The remainder of the light-heartedness came from the music, especially the outer Allegro movements of Vivaldi’s Concerto for Four Violins. Mintz, Hwang, Hoopes, and Montalvo fronted the performance with Charlotte Symphony associate conductor Jacomo Bairos leading a small – and delightful – UNC Charlotte Chamber Orchestra. There have been acoustic problems at previous symphonic concerts at the Knight, but the projection screen and curtain behind the players acted like an acoustic shell, keeping the sound bright and well-defined. Hwang, Hoopes, and Mintz all had chances to shine in the opening movement, but it was pretty much Mintz’s show in the concluding movement. In the middle Largo, the UNCC ensemble capably came to the fore, but Bairos didn’t allow the pace to slacken into dreariness.

Logically enough, Weinstein’s disquisition on klezmer was followed by a medley of unidentified traditional tunes played by an intriguing duo. Steven Greenman ably presented the melody lines on one of the restored violins, but this was my first exposure to the tsimbl, the hammered dulcimer of klezmer music, played by Peter Rushefsky. Gone were the usual klezmer laughs and wails that come with the more customary pairing of violin and clarinet. In its place was a softer, more contemplative texture as the duo performed their medley. Yet after a particularly keening, pleading lament, Greenman and Rushefsky were able to push the tempo of their final song to a rousing climax.

Nobody brought the audience nearer to the experience of concentration camp living than Holocaust survivor Susan Cernyak-Spatz, who offered her personal reminiscence of famed violinist Alma Rose. The niece of Gustav Mahler, Rose became the leader of the Auschwitz Women’s Orchestra and saved all of her musicians from the gas chambers. This stirring testimony was followed by Weinstein’s daughter-in-law, Sevil Ulucan Weinstein, playing a couple of the concert pieces most requested by Rose’s Nazi captors. Ably accompanied by Sander Sittig at the piano, Weinstein played a lovely “Liebesteid” by Fritz Kreisler without any special virtuoso flair, but she suddenly became more intrepid and charismatic when she followed with Vittorio Monti’s crowd-pleasing Czardas. The harmonics did pose some intonation difficulties, but the rest was truly brilliant.

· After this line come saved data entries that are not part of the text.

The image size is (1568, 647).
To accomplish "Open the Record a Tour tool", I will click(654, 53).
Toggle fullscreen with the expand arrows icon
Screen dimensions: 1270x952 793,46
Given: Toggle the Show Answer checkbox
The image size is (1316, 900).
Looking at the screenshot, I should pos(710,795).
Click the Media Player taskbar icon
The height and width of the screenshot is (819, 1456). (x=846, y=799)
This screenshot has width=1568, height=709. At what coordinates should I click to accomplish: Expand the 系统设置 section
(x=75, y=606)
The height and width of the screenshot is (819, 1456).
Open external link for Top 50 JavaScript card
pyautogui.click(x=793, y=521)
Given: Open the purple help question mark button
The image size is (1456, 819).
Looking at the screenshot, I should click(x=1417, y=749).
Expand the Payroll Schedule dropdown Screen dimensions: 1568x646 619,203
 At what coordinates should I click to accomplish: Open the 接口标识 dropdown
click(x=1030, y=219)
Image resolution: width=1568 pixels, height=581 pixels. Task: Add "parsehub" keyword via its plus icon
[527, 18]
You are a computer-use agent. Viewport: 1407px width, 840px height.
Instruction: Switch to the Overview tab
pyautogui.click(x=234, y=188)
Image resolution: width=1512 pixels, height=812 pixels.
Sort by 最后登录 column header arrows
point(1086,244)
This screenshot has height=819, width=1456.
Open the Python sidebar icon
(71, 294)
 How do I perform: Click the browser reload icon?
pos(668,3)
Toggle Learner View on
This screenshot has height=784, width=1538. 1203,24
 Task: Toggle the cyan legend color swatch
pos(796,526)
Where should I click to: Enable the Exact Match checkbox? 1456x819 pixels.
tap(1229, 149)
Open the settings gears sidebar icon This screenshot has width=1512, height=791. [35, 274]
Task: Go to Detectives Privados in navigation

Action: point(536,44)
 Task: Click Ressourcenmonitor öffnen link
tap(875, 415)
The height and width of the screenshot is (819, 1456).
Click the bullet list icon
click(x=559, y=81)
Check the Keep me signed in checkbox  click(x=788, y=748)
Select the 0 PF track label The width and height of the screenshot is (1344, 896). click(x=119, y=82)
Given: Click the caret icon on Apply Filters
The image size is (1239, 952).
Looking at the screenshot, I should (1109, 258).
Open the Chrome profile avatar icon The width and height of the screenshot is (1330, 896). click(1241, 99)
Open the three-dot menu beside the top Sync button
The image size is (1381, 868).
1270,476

Written in 1920, Ernest Bloch’s powerful Violin Sonata No. 1 acquired darker flavorings in the Holocaust context of the evening. Played by Sittig and Mintz, the Jewish composer’s piece seemed more savage and intense than the recorded version I have at home by violinist Haggai Shaham and Arnon Erez. But this too proved illusory when I spun the CD afterwards. It was watching Mintz expend that energy, slashing that venerable violin that Weinstein had loaned him for the occasion that really made the difference. The violence in the opening Agitato became horrific and the ethereal section later was nearly heartbreaking before a desperate return to the opening savagery. Six million souls were layered onto the elegiac opening passages of the ensuing Molto quieto, which has an eerie midsection introduced by virtuosic pizzicatos and harmonics, building to new anger and agony before subsiding into nostalgic mourning. Mintz’s manic plunge into the final movement turned its Moderato label into a sardonic joke, but after the double-stopped fireworks, he transitioned gorgeously into the quiet, restless midsection. The binary structure repeated itself in the second half, more agonized in the turbulent section, more desolate in the aftermath, with Sittig adding moonlit lyricism from the keyboard.